Thank you. For future reference, I would like to reword what you said: The code behind the links for the old and new address, when put in a template, are processed before the rest of the code of MediaWiki:Pagemovedtext, and will work correctly.
*** Bug 10401 has been marked as a duplicate of this bug. ***
In a lot of cases, it's quite desirable to allow message transformation to take place. For messages which are expecting things to be parsed or whatever, it's a good idea to use wfMsgExt() with the right combination of modifiers, which will suppress transformation if parsing.
Rob, having this solution at hand, are you going to apply this to Pagemovedtext or its successor?
"pagemovedtext" no longer exists; the message has been withdrawn in favour of "movepage-moved", which has a different set of parameters.
Rob, in this case can "MediaWiki default" user be used to remove all depricated messages on Wikimedia projects?
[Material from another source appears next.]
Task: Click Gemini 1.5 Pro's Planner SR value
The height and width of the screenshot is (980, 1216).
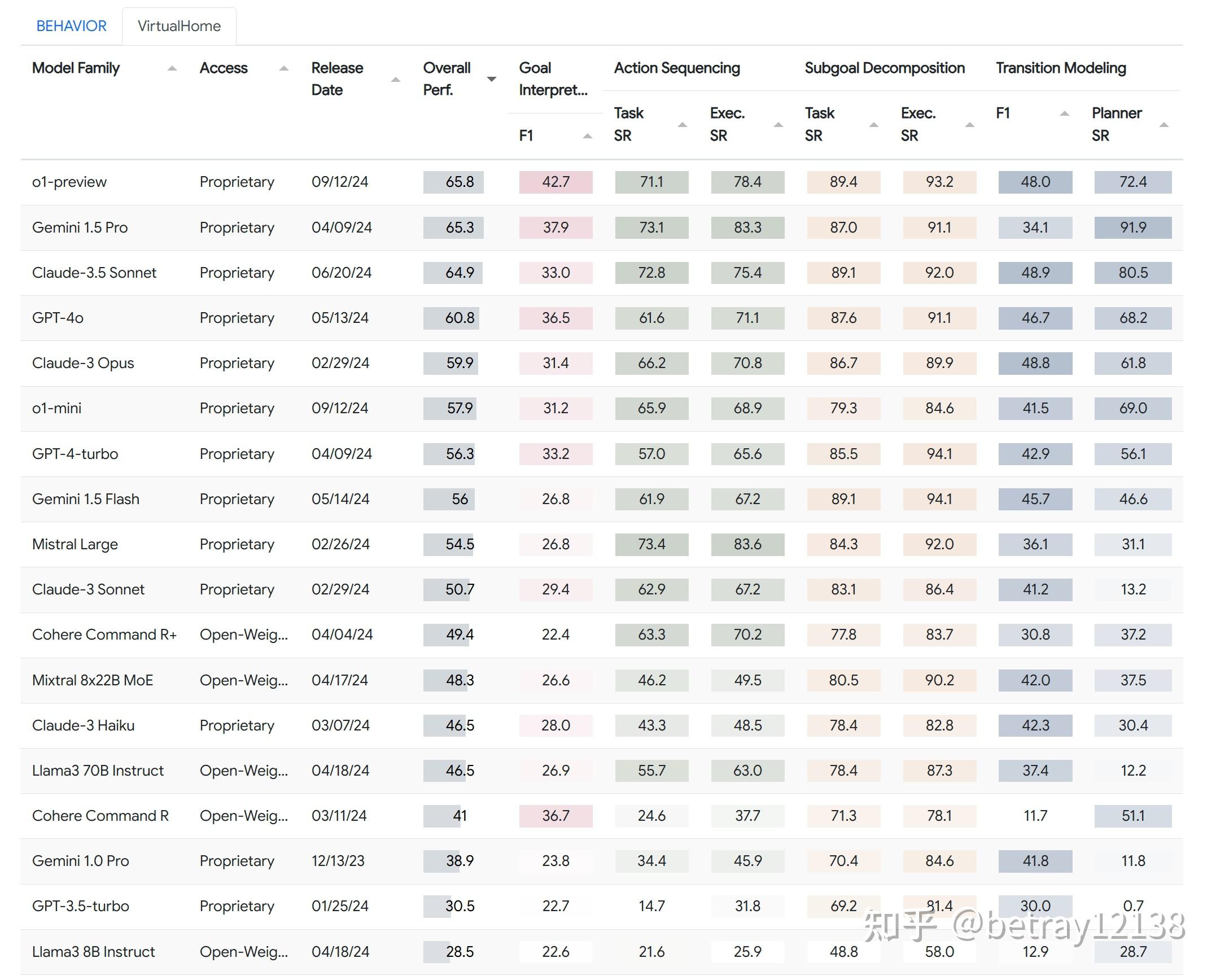Action: coord(1132,228)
When searching for "foo bar", even {{FULLURLE:...$1...|...$1...}} is broken to half ([[MediaWiki:Noexactmatch]])!
No, sorry; {{FULLURLE:...$1...|...$1...}} does not work at all (shows $1, of course)! [http://...$1 Text] was meant (the reason why FULLURLE would be needed ;-)
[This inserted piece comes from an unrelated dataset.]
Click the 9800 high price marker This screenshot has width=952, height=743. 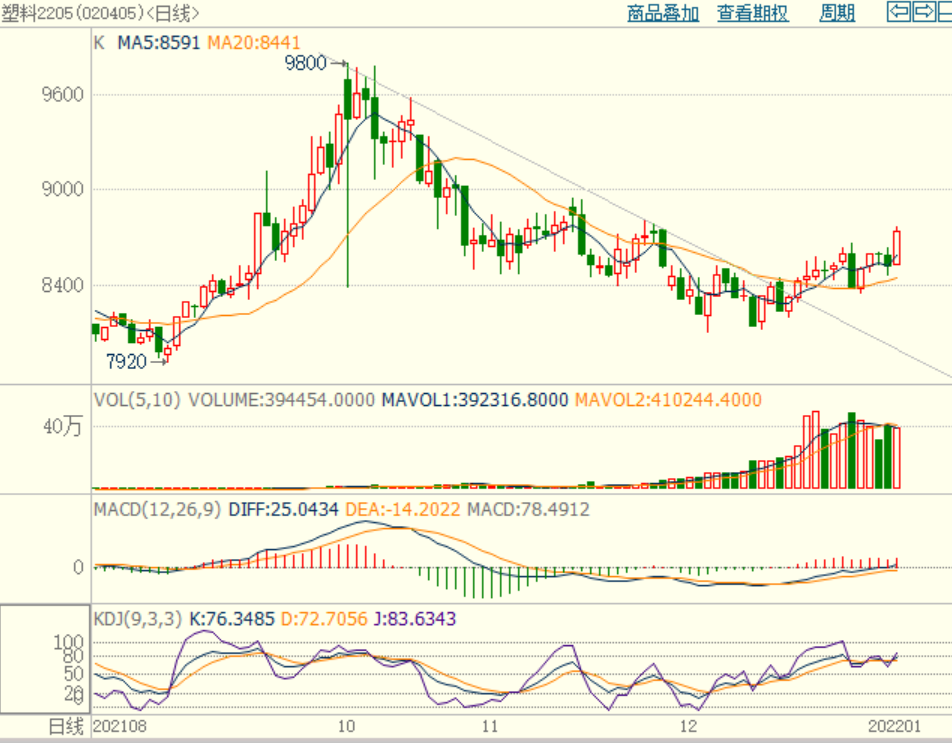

Something weird about this conversation in Bugzilla: it's listed in [https://bugzilla.wikimedia.org/buglist.cgi?bug_file_loc=&bug_file_loc_type=allwordssubstr&bug_id=&bug_status=UNCONFIRMED&bug_status=NEW&bug_status=ASSIGNED&bug_status=REOPENED&bugidtype=include&chfieldfrom=&chfieldto=Now&chfieldvalue=&email1=&email2=&emailassigned_to1=1&emailassigned_to2=1&emailcc2=1&emailreporter2=1&emailtype1=substring&emailtype2=substring&field-1-0-0=bug_status&field-1-1-0=product&field-1-2-0=resolution&field0-0-0=noop&keywords=&keywords_type=allwords&long_desc=&long_desc_type=substring&product=MediaWiki&query_format=advanced&remaction=&resolution=---&short_desc=&short_desc_type=allwordssubstr&type-1-0-0=anyexact&type-1-1-0=anyexact&type-1-2-0=anyexact&type0-0-0=noop&value-1-0-0=UNCONFIRMED%2CNEW%2CASSIGNED%2CREOPENED&value-1-1-0=MediaWiki&value-1-2-0=---&value0-0-0=&votes=&order=bugs.delta_ts%2Cbugs.delta_ts%2Cbugs.delta_ts%2Cbugs.bug_status%2Cbugs.priority%2Cmap_assigned_to.login_name%2Cbugs.bug_id&query_based_on= this search] as last changed in 1970 (at least on my computer). No idea why.
*Bulk BZ Change: +Patch to open bugs with patches attached that are missing the keyword*
Can this be marked as fixed since we changed a good part of messages to replace parameters before parsing?